WHAT IS EXPECTED:
Return, exactly and in full, the lines of the records below starting at the one with "Where should I click to: Click the pause" and ending at the one with "Click the heading", and no other lines.
▬▬▬
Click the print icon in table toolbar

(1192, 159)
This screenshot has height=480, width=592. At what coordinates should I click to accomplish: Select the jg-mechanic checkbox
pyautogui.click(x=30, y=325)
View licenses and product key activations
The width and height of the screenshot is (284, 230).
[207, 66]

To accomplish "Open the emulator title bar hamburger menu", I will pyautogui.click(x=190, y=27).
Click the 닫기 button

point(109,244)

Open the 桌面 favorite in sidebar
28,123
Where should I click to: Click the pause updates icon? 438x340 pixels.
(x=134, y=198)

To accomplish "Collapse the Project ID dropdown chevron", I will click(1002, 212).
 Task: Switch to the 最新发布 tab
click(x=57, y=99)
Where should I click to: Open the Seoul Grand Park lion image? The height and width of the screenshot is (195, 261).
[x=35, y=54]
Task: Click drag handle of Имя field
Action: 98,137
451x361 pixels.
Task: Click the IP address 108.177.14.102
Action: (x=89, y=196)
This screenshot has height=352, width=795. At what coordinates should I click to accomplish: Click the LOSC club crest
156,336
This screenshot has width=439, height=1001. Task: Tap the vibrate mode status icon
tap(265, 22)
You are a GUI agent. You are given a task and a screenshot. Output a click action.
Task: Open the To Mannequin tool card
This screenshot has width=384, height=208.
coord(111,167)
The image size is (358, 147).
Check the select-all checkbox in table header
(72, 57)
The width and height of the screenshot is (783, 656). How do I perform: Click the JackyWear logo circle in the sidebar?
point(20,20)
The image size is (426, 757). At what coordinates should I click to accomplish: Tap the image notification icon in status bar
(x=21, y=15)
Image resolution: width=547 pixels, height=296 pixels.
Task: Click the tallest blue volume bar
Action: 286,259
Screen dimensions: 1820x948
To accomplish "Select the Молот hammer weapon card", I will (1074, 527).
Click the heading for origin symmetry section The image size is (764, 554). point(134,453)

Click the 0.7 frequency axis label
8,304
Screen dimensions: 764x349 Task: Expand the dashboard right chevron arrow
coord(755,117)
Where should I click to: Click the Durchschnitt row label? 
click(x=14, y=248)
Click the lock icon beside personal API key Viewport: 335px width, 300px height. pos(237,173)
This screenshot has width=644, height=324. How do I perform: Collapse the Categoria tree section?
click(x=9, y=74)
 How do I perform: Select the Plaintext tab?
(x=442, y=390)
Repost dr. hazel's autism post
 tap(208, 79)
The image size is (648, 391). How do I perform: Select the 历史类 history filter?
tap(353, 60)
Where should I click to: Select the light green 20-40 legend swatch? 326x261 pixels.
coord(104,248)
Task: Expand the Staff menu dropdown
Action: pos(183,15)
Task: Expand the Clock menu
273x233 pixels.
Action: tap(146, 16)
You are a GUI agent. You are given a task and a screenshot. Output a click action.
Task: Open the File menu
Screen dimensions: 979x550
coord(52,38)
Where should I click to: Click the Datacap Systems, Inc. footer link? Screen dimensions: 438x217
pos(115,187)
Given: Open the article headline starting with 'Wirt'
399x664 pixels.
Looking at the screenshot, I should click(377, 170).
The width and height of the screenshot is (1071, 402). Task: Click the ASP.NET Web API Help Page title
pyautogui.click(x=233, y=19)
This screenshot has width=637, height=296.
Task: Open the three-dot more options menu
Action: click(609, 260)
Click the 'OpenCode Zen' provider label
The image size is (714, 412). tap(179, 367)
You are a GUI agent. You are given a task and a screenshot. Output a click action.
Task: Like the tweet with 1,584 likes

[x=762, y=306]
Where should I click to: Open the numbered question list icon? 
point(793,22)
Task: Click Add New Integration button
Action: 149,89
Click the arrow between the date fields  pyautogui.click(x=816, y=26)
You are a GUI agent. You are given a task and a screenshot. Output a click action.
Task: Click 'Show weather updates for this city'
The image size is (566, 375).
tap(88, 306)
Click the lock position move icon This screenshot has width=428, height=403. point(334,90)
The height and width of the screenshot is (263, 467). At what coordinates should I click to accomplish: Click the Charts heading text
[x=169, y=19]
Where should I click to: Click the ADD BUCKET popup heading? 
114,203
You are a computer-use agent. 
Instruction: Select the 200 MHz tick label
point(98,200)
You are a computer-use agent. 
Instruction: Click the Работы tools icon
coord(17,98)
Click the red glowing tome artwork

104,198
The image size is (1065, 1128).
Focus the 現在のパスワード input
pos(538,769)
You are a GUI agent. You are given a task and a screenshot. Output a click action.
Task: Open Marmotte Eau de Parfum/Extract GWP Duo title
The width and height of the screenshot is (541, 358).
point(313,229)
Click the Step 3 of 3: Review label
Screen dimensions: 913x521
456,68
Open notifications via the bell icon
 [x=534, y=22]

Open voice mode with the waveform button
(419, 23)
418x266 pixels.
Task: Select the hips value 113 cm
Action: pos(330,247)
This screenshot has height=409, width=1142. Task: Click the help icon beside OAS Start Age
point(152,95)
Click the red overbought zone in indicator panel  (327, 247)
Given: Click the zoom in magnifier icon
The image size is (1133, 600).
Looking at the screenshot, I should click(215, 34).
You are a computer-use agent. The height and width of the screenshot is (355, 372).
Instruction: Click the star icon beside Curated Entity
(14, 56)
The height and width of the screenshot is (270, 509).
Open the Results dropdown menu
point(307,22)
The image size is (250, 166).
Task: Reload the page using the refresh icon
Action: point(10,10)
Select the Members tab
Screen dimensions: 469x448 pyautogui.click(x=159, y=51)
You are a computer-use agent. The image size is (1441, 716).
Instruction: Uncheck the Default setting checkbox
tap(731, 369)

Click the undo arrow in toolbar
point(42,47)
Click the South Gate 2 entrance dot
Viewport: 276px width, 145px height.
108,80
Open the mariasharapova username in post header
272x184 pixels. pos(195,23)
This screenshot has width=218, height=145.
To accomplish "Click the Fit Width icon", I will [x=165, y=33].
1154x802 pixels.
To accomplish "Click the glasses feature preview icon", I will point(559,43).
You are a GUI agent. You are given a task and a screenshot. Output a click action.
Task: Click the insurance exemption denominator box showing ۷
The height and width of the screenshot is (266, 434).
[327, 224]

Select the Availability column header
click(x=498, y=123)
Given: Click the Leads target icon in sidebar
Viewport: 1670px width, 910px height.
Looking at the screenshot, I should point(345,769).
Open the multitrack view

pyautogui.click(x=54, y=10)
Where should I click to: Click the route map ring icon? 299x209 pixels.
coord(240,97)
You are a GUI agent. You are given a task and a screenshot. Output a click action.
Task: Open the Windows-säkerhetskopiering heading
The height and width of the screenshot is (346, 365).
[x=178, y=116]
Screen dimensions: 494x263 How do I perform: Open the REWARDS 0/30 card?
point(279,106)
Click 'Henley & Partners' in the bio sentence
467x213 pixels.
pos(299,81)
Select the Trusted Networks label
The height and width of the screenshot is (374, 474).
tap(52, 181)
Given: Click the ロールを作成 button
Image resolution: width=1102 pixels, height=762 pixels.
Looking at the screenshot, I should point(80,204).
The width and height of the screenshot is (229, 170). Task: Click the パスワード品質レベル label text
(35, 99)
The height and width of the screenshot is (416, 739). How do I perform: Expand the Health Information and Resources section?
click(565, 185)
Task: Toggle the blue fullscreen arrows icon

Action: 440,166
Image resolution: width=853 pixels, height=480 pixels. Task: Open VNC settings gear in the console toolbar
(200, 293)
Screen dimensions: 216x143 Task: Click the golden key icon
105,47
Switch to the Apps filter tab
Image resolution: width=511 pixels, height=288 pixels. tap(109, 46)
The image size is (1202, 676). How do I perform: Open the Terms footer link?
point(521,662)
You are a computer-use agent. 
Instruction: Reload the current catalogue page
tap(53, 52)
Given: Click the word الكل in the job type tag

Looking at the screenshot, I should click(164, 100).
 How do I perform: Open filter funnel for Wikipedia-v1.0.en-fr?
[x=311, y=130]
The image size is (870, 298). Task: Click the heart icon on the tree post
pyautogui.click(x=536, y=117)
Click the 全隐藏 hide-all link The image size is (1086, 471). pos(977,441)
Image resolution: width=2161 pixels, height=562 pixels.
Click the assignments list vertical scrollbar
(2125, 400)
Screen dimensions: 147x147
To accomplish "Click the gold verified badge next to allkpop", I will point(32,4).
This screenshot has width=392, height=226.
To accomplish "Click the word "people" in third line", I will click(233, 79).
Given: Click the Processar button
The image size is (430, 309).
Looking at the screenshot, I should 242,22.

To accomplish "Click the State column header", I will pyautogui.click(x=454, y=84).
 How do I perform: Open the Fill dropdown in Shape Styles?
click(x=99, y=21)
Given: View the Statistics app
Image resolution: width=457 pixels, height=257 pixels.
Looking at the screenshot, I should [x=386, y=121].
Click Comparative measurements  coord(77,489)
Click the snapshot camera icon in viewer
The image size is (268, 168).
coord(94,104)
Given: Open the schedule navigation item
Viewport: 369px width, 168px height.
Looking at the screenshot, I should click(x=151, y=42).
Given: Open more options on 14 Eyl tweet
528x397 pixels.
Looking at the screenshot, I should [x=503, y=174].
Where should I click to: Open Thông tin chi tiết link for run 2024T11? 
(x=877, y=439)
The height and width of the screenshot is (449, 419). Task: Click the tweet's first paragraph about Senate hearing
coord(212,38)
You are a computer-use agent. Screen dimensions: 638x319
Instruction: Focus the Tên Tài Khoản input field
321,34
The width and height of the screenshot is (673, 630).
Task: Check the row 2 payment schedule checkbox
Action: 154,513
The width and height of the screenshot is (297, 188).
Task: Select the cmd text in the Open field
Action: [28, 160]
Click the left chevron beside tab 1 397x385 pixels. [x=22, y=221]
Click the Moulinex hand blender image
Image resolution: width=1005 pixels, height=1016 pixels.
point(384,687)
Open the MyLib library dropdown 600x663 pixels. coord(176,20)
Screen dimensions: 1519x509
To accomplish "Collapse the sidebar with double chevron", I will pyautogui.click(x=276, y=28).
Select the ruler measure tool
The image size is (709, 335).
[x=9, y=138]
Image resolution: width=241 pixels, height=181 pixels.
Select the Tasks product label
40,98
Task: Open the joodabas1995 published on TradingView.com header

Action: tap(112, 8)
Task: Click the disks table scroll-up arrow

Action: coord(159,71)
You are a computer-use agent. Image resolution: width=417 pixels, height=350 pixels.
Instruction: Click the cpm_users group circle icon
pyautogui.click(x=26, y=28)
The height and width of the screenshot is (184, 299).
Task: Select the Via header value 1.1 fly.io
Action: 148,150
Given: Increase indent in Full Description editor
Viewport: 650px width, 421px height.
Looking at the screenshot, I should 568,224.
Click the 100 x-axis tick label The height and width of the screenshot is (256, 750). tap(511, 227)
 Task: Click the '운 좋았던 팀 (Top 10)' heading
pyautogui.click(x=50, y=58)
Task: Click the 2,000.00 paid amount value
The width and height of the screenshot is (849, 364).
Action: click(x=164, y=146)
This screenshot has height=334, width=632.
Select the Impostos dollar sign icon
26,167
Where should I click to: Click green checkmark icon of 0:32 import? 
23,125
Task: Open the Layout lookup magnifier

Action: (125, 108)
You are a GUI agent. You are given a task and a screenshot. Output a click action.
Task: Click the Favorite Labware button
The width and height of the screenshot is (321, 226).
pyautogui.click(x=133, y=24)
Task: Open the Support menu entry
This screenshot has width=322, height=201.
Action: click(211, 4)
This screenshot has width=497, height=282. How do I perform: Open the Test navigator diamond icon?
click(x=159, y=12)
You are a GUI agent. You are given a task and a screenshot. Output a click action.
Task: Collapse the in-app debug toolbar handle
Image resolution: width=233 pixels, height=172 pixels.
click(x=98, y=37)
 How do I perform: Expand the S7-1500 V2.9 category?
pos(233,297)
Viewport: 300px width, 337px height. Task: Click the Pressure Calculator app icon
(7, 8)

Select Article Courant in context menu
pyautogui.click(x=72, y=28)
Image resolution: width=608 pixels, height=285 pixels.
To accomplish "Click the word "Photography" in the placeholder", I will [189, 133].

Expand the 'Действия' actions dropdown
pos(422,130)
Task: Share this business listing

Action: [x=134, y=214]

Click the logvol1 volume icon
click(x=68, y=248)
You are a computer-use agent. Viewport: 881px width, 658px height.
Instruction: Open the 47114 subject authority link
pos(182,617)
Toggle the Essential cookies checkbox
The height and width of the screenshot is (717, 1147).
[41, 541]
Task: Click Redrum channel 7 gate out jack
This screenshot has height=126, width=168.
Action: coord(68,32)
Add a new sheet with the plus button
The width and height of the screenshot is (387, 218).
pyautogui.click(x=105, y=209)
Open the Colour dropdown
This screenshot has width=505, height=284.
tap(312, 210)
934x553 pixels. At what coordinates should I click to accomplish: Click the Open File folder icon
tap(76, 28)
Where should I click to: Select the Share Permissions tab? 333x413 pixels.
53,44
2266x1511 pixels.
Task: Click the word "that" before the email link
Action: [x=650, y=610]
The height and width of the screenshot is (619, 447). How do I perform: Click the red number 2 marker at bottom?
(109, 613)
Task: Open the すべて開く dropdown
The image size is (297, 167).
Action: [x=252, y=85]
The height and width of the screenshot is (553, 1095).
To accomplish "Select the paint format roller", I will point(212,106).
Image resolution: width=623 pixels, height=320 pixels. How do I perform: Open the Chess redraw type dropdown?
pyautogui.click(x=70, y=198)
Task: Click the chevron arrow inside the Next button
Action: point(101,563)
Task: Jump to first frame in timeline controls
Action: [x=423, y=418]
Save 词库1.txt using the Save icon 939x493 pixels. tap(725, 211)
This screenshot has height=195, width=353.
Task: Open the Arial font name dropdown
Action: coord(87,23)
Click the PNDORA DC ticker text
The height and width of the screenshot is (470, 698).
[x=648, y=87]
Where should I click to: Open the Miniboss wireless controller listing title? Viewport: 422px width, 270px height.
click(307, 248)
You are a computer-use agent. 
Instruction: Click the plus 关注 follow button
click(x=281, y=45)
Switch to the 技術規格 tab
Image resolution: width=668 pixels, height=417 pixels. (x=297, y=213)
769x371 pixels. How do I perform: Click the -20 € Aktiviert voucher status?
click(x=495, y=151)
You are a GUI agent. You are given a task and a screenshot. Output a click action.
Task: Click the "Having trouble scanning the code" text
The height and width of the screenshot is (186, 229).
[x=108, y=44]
▬▬▬
RESULT FOR THIS EXERCISE:
Where should I click to: Click the pause updates icon? 438x340 pixels.
(x=134, y=198)

To accomplish "Collapse the Project ID dropdown chevron", I will click(1002, 212).
 Task: Switch to the 最新发布 tab
click(x=57, y=99)
Where should I click to: Open the Seoul Grand Park lion image? The height and width of the screenshot is (195, 261).
[x=35, y=54]
Task: Click drag handle of Имя field
Action: 98,137
451x361 pixels.
Task: Click the IP address 108.177.14.102
Action: (x=89, y=196)
This screenshot has height=352, width=795. At what coordinates should I click to accomplish: Click the LOSC club crest
156,336
This screenshot has width=439, height=1001. Task: Tap the vibrate mode status icon
tap(265, 22)
You are a GUI agent. You are given a task and a screenshot. Output a click action.
Task: Open the To Mannequin tool card
This screenshot has width=384, height=208.
coord(111,167)
The image size is (358, 147).
Check the select-all checkbox in table header
(72, 57)
The width and height of the screenshot is (783, 656). How do I perform: Click the JackyWear logo circle in the sidebar?
point(20,20)
The image size is (426, 757). At what coordinates should I click to accomplish: Tap the image notification icon in status bar
(x=21, y=15)
Image resolution: width=547 pixels, height=296 pixels.
Task: Click the tallest blue volume bar
Action: 286,259
Screen dimensions: 1820x948
To accomplish "Select the Молот hammer weapon card", I will (1074, 527).
Click the heading for origin symmetry section The image size is (764, 554). point(134,453)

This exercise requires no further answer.